### Job
Begin at the line that contains "The image size is (420, 420)." and copy every line through the end of the data, adding 77 to each coordinate in the answers.
+++ Excerpted data +++
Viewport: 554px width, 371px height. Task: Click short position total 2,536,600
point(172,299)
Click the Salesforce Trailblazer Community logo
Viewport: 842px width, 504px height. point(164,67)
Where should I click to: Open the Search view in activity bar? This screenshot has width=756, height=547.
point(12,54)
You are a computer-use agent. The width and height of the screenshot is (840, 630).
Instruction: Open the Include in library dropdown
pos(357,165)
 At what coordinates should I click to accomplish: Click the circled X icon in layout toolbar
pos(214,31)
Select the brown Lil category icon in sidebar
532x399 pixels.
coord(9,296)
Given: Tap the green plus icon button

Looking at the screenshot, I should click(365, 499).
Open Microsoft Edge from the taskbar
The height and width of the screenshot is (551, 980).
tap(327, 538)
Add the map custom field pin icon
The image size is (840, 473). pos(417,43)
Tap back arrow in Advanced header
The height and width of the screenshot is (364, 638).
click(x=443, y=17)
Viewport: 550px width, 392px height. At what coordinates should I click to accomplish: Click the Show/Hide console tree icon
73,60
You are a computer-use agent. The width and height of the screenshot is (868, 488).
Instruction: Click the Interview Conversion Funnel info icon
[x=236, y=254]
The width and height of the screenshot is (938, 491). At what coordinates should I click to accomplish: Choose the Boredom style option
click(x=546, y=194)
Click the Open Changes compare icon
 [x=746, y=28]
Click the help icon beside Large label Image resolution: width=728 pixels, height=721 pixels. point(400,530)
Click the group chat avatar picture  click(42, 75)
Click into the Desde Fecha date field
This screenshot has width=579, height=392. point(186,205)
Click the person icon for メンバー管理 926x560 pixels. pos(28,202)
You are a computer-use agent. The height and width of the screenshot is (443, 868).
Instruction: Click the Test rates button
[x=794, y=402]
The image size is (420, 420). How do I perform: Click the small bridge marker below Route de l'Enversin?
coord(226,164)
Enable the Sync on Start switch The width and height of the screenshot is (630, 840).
+++
### Response to the exercise
The image size is (420, 420). How do I perform: Click the small bridge marker below Route de l'Enversin?
coord(303,241)
Enable the Sync on Start switch The width and height of the screenshot is (630, 840).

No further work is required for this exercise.